On March 17th, our team had the first meeting with our clients on Dr. Elena Villaespesa’s usability evaluation class : Ellice Engdahl and Filomena Napolitano, the digital collections and content manager and the digital marketing manager at the Henry Ford Museum website. Our team is made by a group of graduate students from Pratt Institute, the School of Information, including Haimeng Gong, Katie Drake, Ali Sasanian and I. During the meeting, we learned from the clients that they wanted us to evaluate the “Collection and Research” page from the existing website, especially how the website accords with the universal design principles, for the sake of targeting to the general public. The clients wanted to know how the current website functions with people who have visual impairments, use another language, or have little experience with researching. 

In order to learn the insights from different users, our team met weekly and planned a google form for recruitment. Our target participants are general people who are familiar with using museum websites but have never browsed the Henry Ford website before. The selected participants are from 20 to 35, including people who spoke another language, have some visual impairment (color blindness), and also a researcher who had museum artifacts related research experience.  

Then we created the script for moderated testing and each of our group members conducted the test with two recruited participants. The test was curated to take the participants from the homepage of the website, change the website to their preferred language, and navigate to the collections and research page to do some tasks including finding specific “expert sets” or an object and sharing it. The participants I recruited include one researcher and one general browser. During the testing, I used UserZoomGo to conduct the remote moderated tests, and the participants were asked to think aloud and express their feelings about using the website. By observing the users and how they responded to the given tasks, I took notes and specifically asked them about why they are hesitating. I also asked them to rate 1-5 from difficult to easy after finishing each task. After all the tasks were completed, the participants were welcome to express anything they felt about the website and to give their advice. 
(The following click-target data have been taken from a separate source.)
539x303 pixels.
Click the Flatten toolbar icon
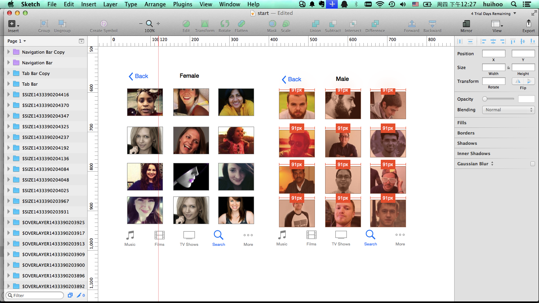(241, 24)
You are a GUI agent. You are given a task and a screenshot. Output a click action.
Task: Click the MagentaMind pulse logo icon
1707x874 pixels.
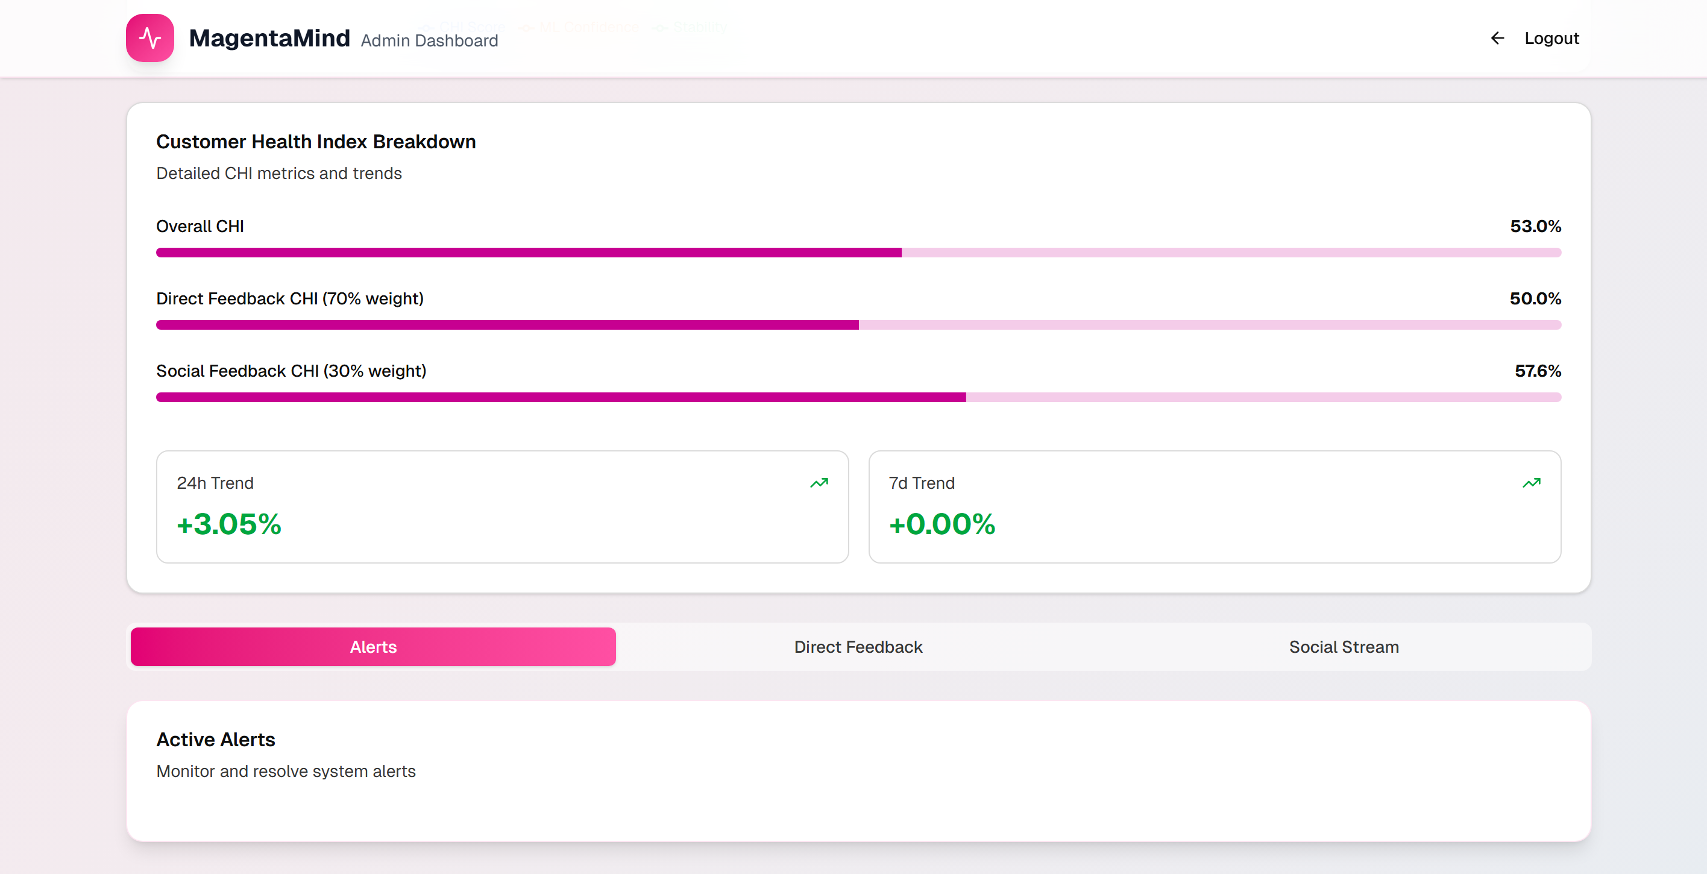[x=150, y=38]
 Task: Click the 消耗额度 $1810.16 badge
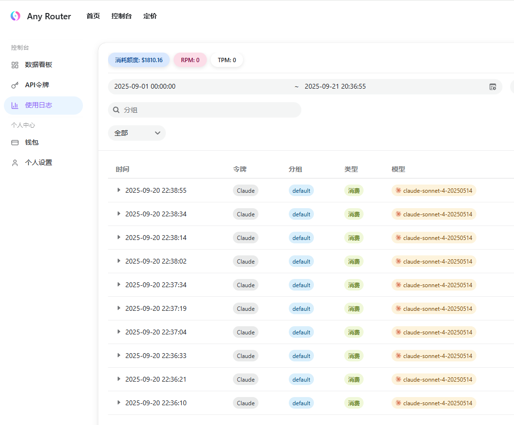(139, 60)
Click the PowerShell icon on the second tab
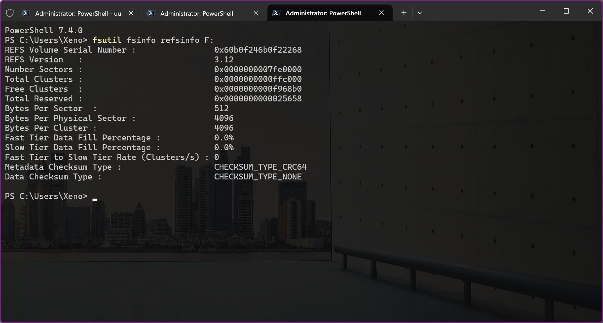The width and height of the screenshot is (603, 323). pos(151,13)
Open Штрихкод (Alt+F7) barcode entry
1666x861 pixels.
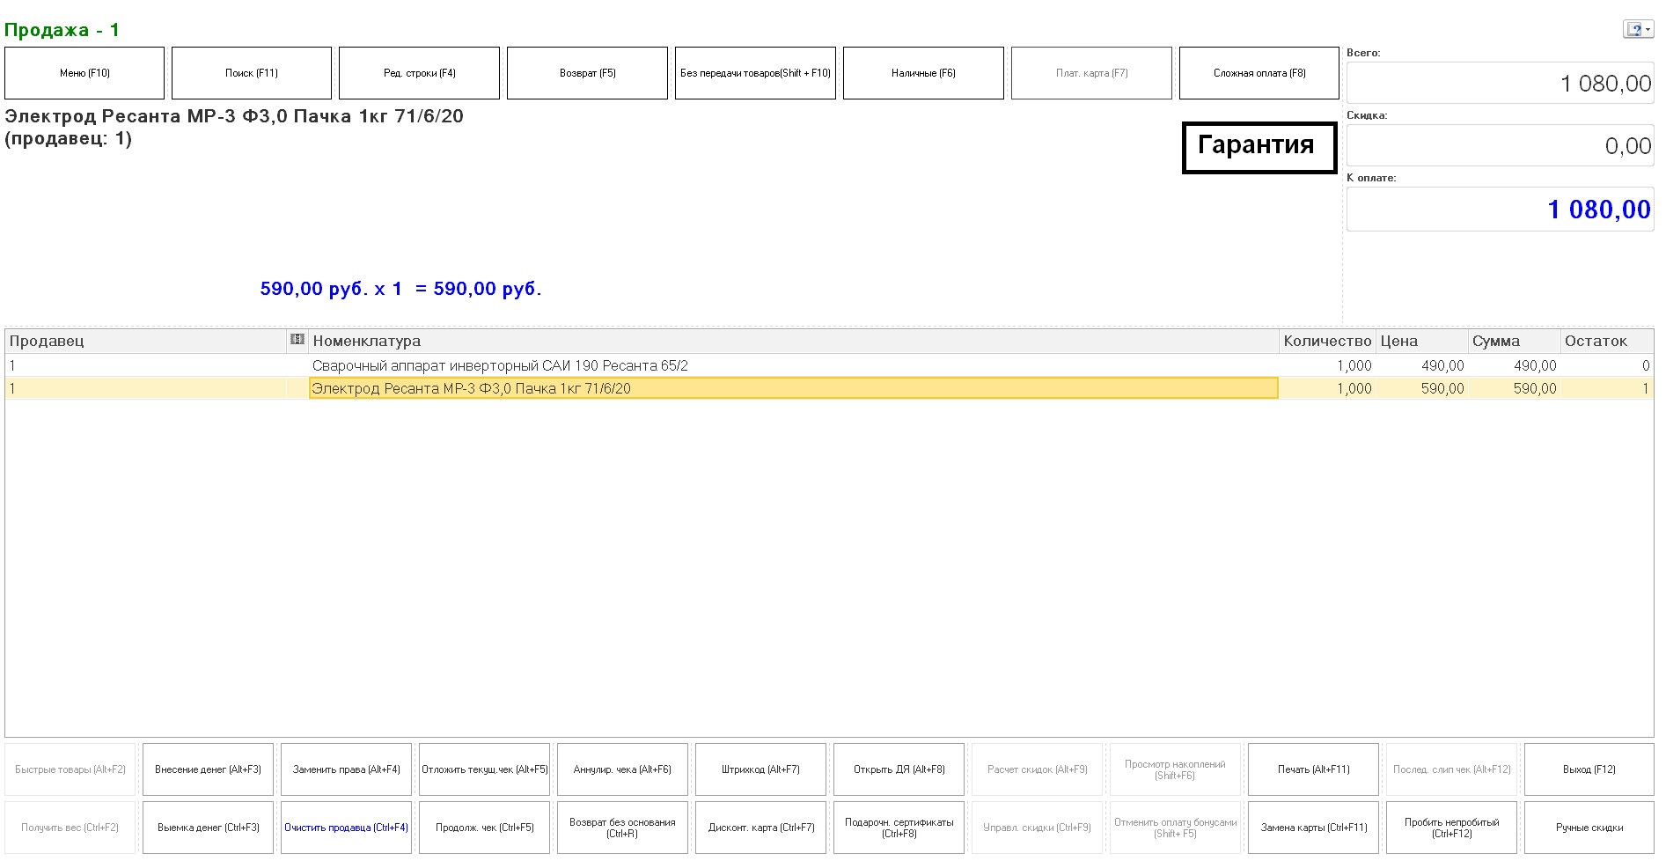(x=760, y=769)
From my testing results, the two participants both speak English and Chinese. They both agree that the current button for changing language is not very intuitive and the expression of “Expert Sets” feels confusing, but they have very different opinions about the collections and research page. One participant who usually browses museum websites for exhibition information was upset with the visual aesthetics of the website, including the typeface, color palette and the text-heavy contents. Because the website has a search icon (for website researching) stick on the right-top corner, the search bar on the digital collection page seemed reductant for him that he always wanted to use the one on the top. He also had problems with finding the share button because he thought the current one was an advertisement. Meanwhile, the other participant who had research experience felt the website served its function for researching. But the participant also said that she would not use this page unless she is doing research. She did not notice there was more content below the search bar at first. 
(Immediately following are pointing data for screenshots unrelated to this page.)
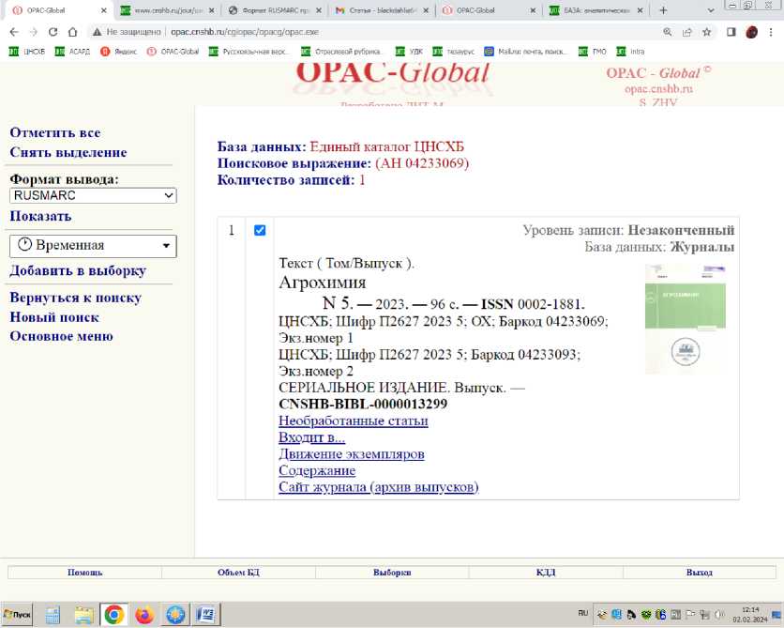Uncheck the record 1 checkbox
Viewport: 784px width, 628px height.
click(x=260, y=231)
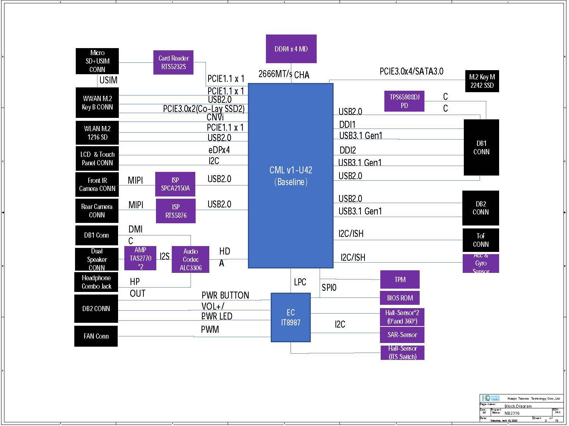Click the CML v1-U42 Baseline CPU block
The width and height of the screenshot is (569, 426).
tap(291, 176)
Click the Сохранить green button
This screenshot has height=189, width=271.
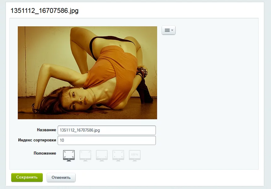coord(27,177)
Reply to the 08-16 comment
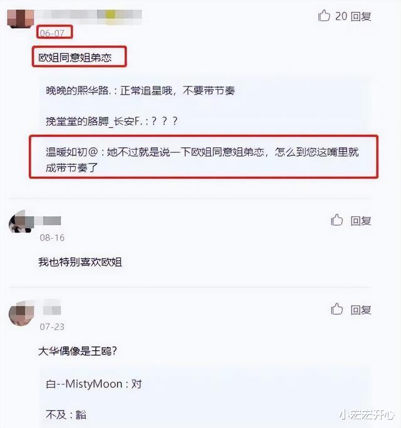Screen dimensions: 401x428 pyautogui.click(x=361, y=221)
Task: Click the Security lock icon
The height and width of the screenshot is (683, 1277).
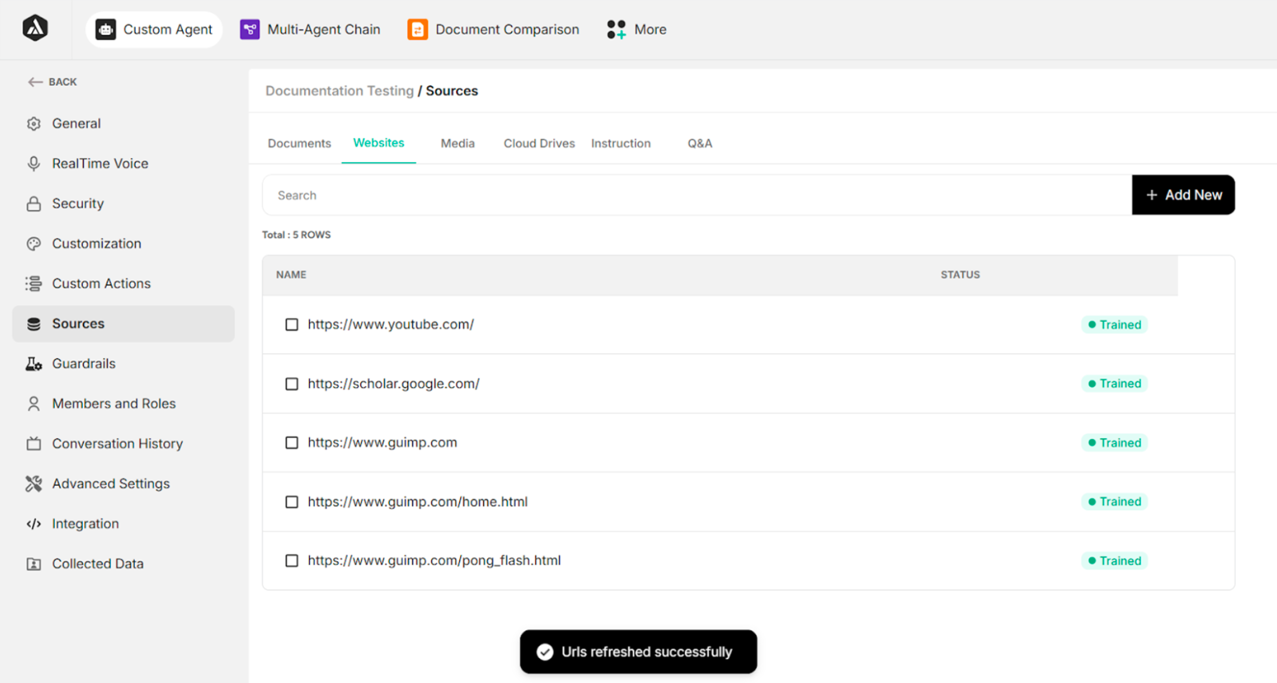Action: pyautogui.click(x=34, y=203)
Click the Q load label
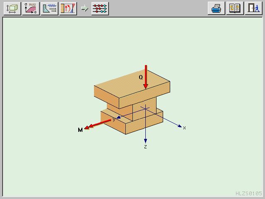Viewport: 265px width, 199px height. 141,77
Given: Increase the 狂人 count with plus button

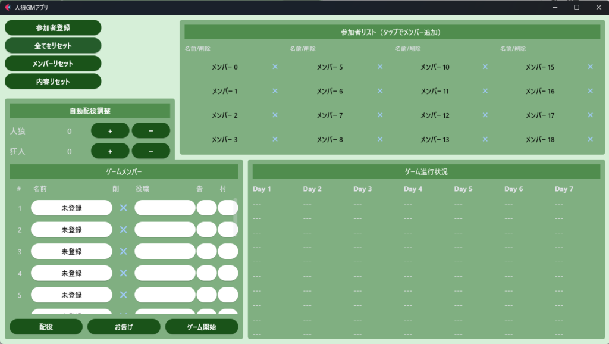Looking at the screenshot, I should [x=110, y=151].
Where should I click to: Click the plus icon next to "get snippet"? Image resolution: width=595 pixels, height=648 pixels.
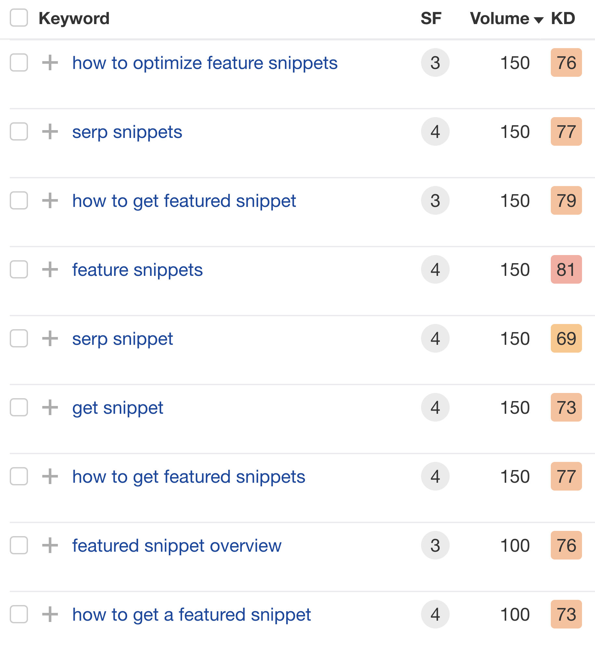50,408
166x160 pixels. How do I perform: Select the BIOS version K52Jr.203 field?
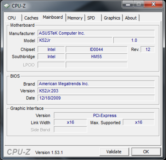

After finishing all the tests, we gathered our data in a google sheet form. Then we had a meeting discussing our common findings and possible recommendations to the findings. Because we have learned from the clients that their digital collection team is a separate department and does not have the authority to change the framework related to the whole website, we decided to make recommendations on those findings that are relatively easy to revise for them. We found common issues on the language button, the expression of the “Expert Sets”, and the share button. Thus, we concluded with five solutions to the findings: Changing the icon for the language button from a globe to an abbreviation of the language, changing the expression of “Expert Sets” to “ Curated Sets” or “Artifact Sets”, adding an arrow under the search section on the digital collections page to indicate more content, adding a “popularity” sorting filter to the advanced search page, and revising the “share” block to a button placed besides the other buttons. 
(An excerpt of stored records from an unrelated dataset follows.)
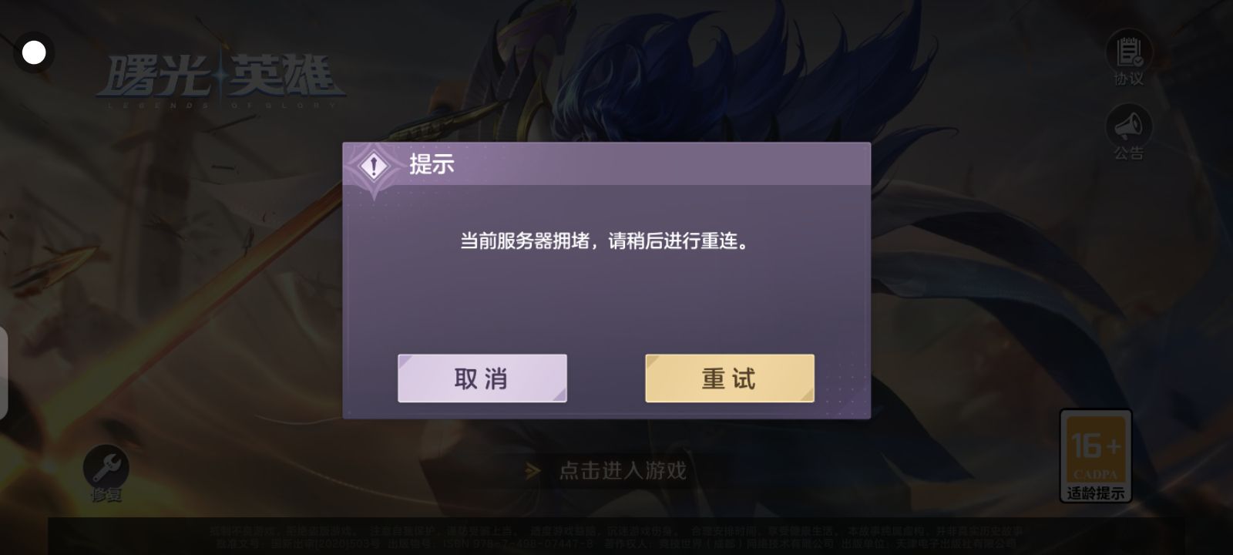Image resolution: width=1233 pixels, height=555 pixels.
Task: Cancel the dialog with 取消
Action: tap(482, 378)
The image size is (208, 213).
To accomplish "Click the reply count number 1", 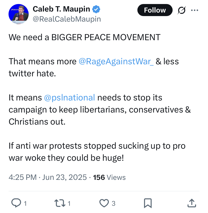I will [25, 203].
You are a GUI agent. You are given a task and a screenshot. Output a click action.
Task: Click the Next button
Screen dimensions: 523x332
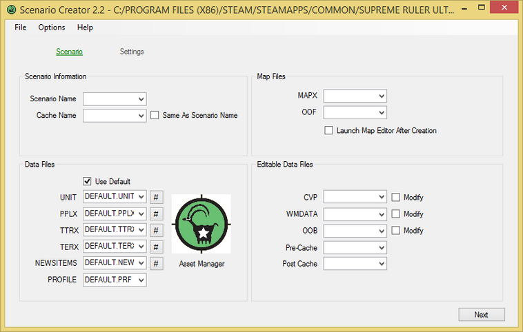pos(482,315)
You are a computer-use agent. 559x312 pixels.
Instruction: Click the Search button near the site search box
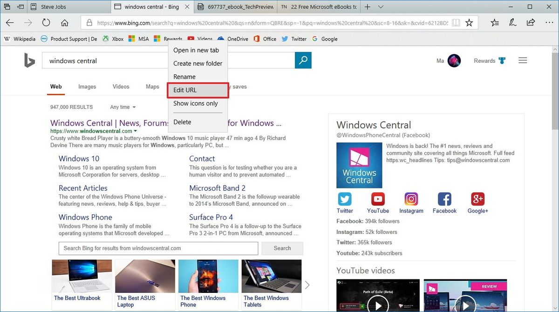282,248
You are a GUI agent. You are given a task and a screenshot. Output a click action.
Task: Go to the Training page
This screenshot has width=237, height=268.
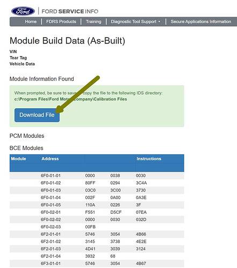click(94, 21)
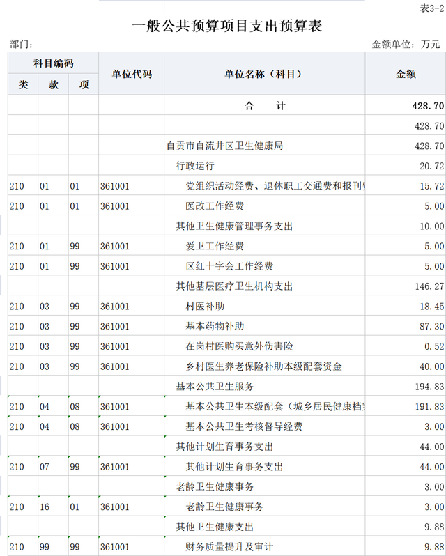Click the 基本公共卫生考核督导经费 cell
This screenshot has height=556, width=446.
click(x=244, y=426)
Revising the language button
Revising the expression of “Expert Sets”
Adding a popularity sorting filter
Adding an arrow
Revising the share block

We broke the report into several parts, and I wrote the introduction and formatted the report after reviewing the contents. On May 5th, our team presented to the clients about our findings, and the clients showed satisfaction on our findings. They were especially surprised by the finding that the current sharing block looks like an advertisement to the users. They also told us that some recommendations like adding a sorting filter may require a huge change on the back end. In general, they liked our presentation and thought the insights we presented really helpful.